Begin the copy at the line containing "Click the underlined" and end it at the final line of the material below, reproducing each line exactly, without images.
BEGIN Input
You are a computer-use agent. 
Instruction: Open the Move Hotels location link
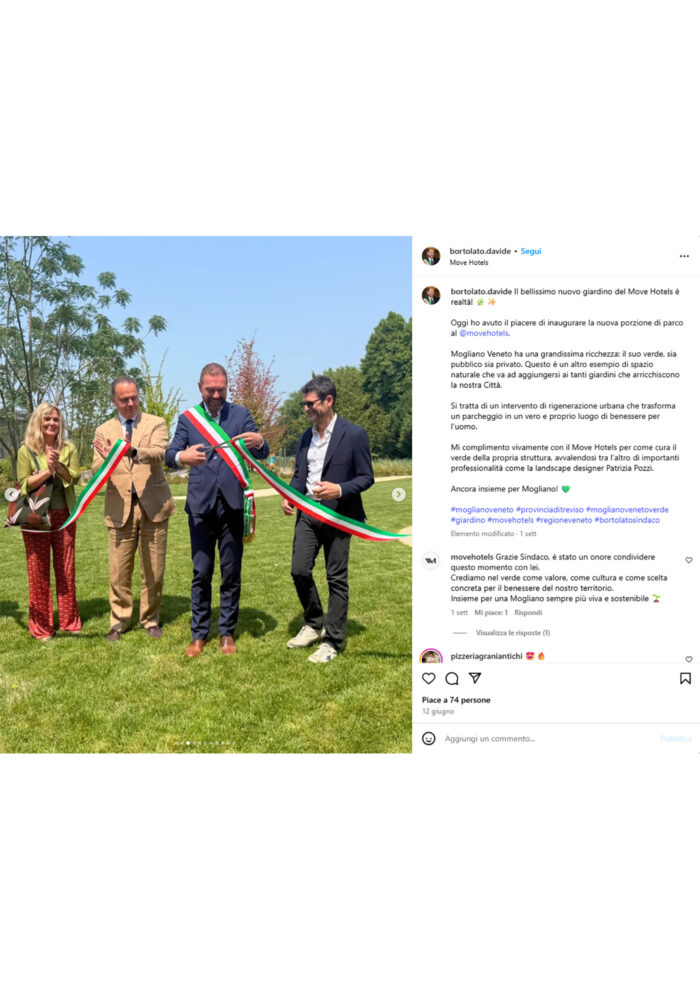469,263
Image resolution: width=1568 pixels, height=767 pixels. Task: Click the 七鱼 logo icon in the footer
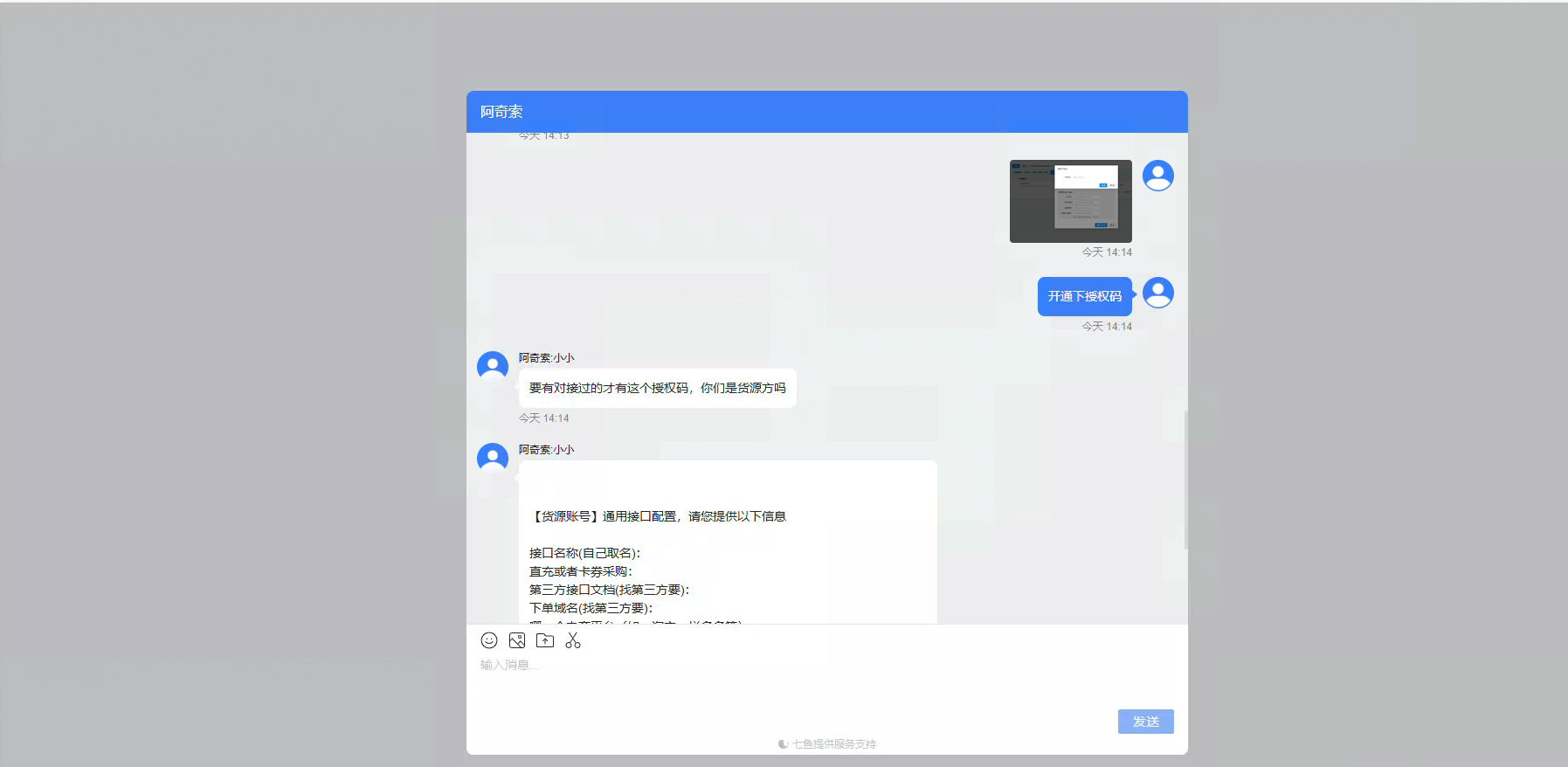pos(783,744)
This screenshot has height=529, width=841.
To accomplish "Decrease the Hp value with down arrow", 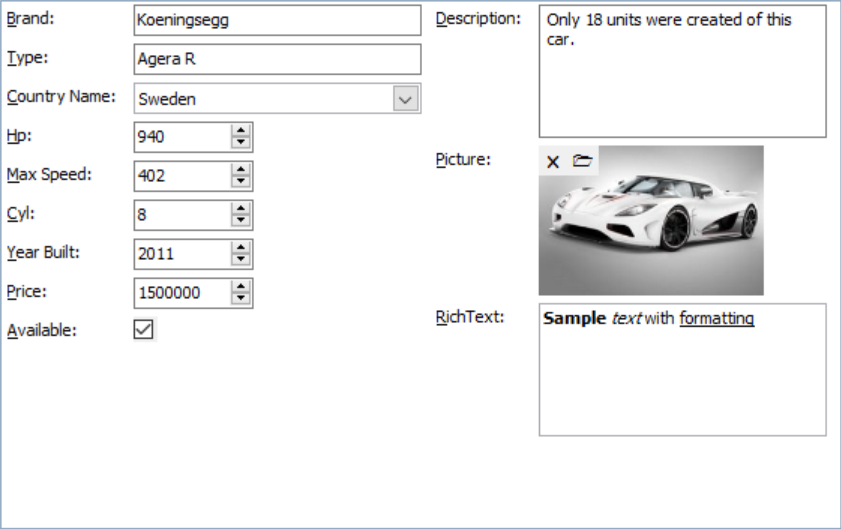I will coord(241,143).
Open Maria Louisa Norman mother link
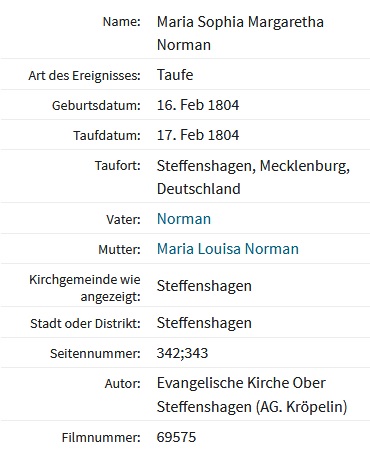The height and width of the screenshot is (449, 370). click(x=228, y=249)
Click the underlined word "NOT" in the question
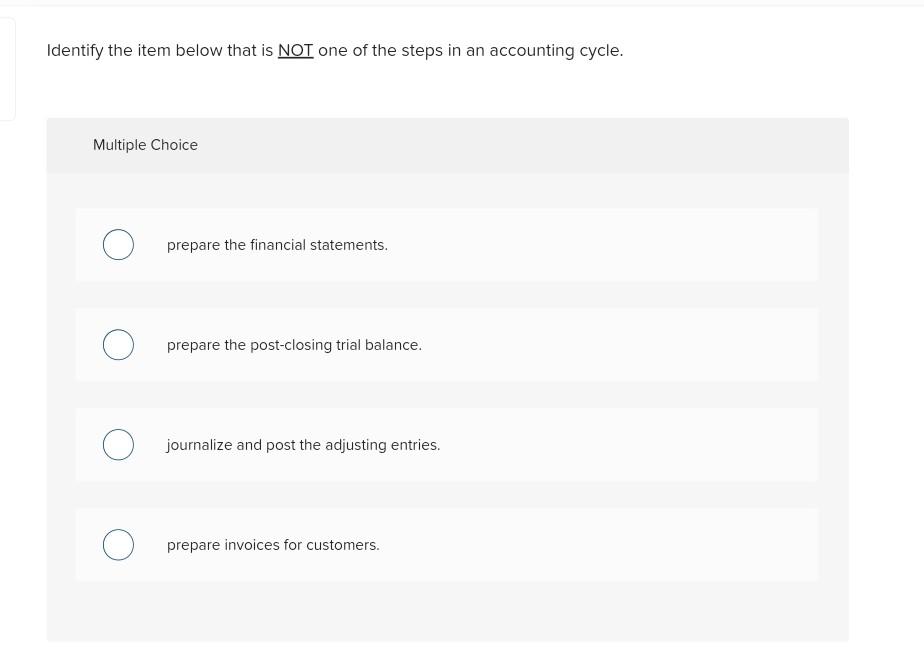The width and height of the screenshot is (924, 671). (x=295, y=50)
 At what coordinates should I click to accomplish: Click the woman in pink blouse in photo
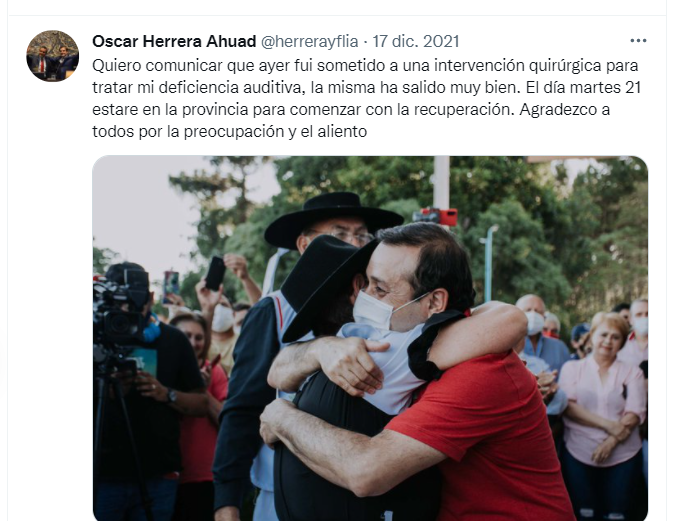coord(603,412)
END Input
Exercise response:
Click the underlined word "NOT" in the question
The width and height of the screenshot is (924, 671). (x=295, y=50)
 At what coordinates should I click to accomplish: Click the woman in pink blouse in photo
coord(603,412)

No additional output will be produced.